Paulina is played by Thandie Newton, pristine as a porcelain doll, and even though she never seems as brittle as all that – she’s still steely – there’s a composure to her performance that makes the play a pop thriller. In her glossed lips, “It turned out just as I planned” gets the cunning inflection of a mastermind detective, relishing the moment the final jigsaw piece fits into place.
That clever, twisting structure is the foundation of Dorfman’s play, which needs to thrill in any production. However, if it is not concealed, Death and the Maiden becomes a flippant exploitation of deadly serious events. Reduced to a pop thriller, as Herrin’s production manages, it seems to dance on the mass graves of such regimes.
All of which makes Paulina the piece’s lynchpin. The actress needs to almost work against the play, to deliver a performance that knocks it off its pedestal. Paulina needs to overpower the play’s neatness, to upset its clockwork heartbeat.
This is beyond Newton, who would be adequate in a less viscerally demanding role. Instead, dressed in an Armani blouse and skirt, she is every bit the nourish film star. She points a gun like a pro, but she remains as dangerous as saline solution and strips Paulina of her essential unpredictability.

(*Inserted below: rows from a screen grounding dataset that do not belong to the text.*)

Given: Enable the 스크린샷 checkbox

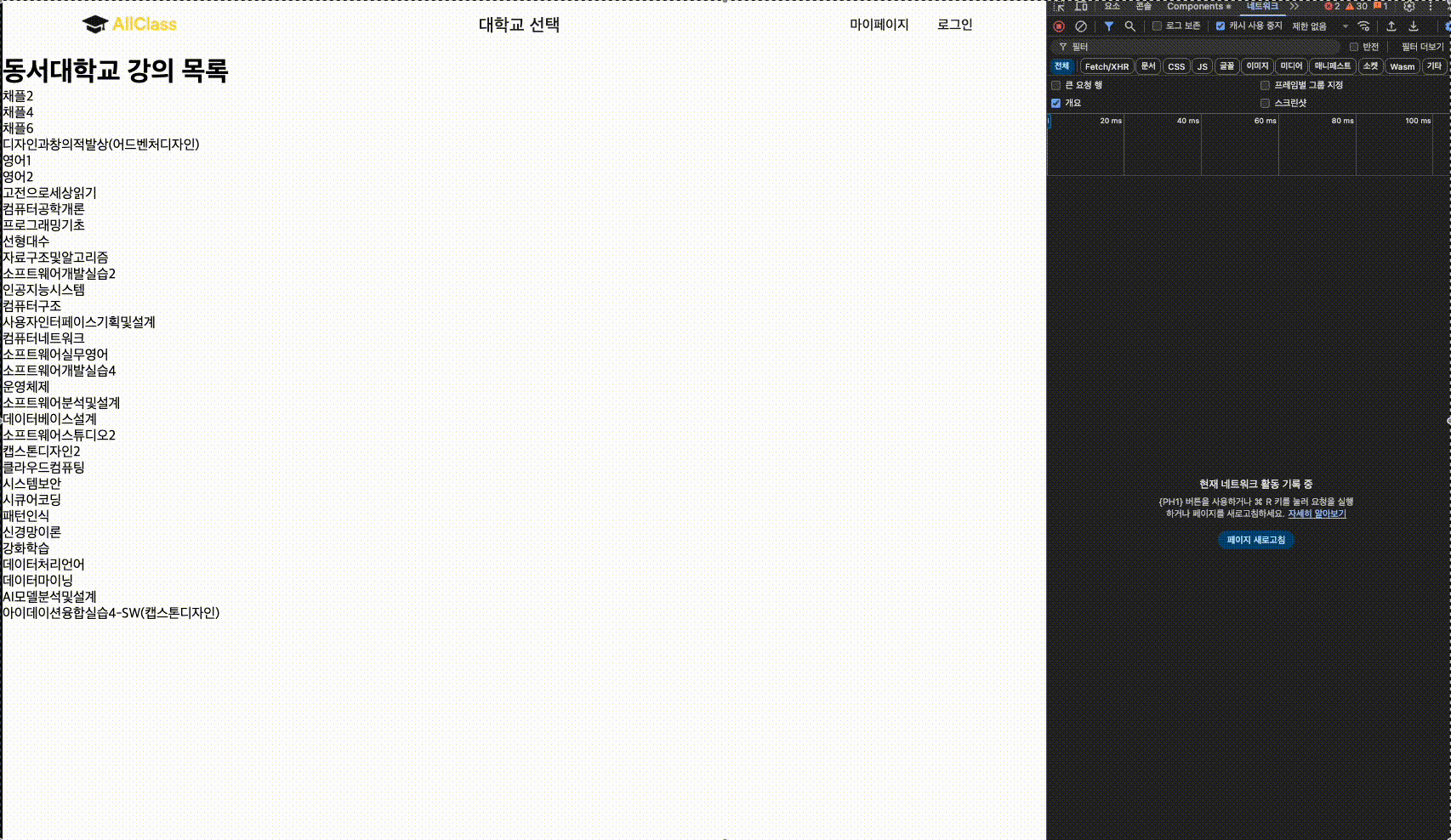Looking at the screenshot, I should [1265, 103].
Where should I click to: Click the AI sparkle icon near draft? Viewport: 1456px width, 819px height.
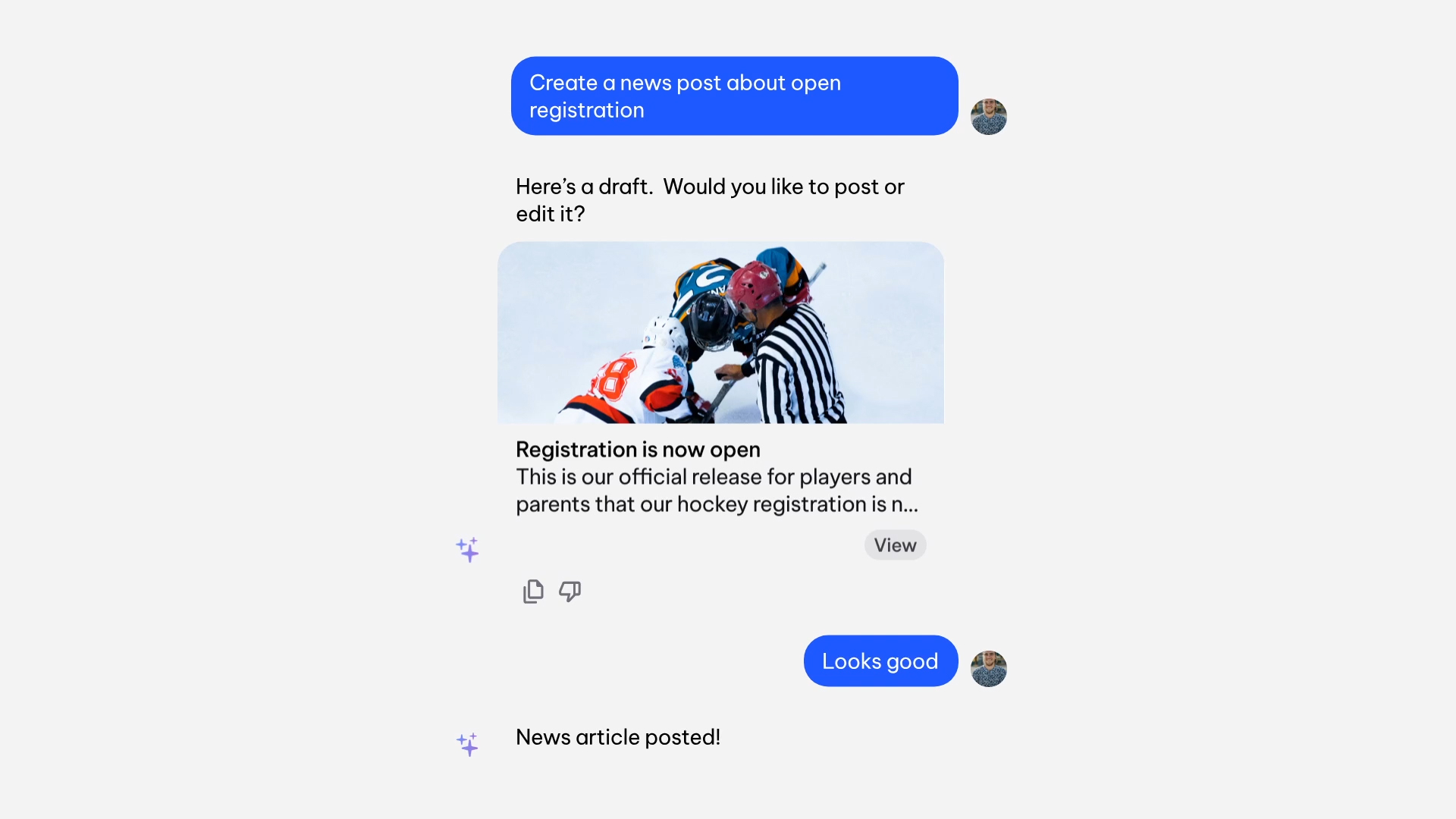(466, 548)
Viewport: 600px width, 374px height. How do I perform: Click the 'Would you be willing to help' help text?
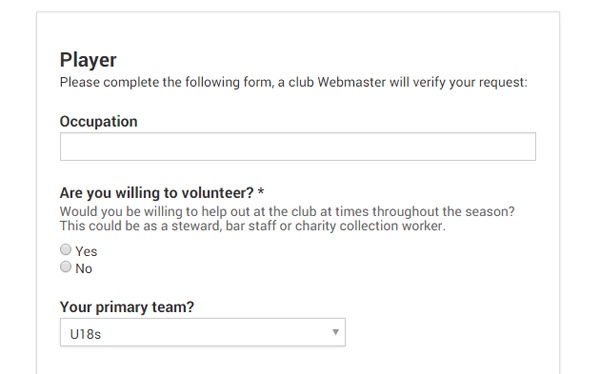[x=287, y=211]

Because when Paulina takes the man she believes responsible for her systematic abuse hostage after he turns up by chance, having rescued her husband from a roadside flat tyre, she must be capable of anything. Just as important, we must – at least in part – not begrudge her anything, even if we acknowledge the ethical conundrum. For the duration of the play’s events, Paulina must be a very sympathetic psychopath.
Herrin is, however, more interested in a making the play look good, crackle along and pulsate with a creepy atmosphere. In Peter McKintosh’s design, the Salas’s home resembles an open grave, an underground bunker and an interrogation room. Headlights surge through the window like searchlights that stop escapees in their tracks.
Nonetheless, Tom Goodman-Hill and Anthony Calf make interesting, complex and credible choices as Paulina’s husband, who tries to regain control and maintain composure, and the doctor taken hostage. Calf, for example, strikes a very fine balance between a distinctive voice and a unique one. In another production, you’d trust them to explode, but here, in a production made safe as a stage handgun, they can’t pierce the poise and polish.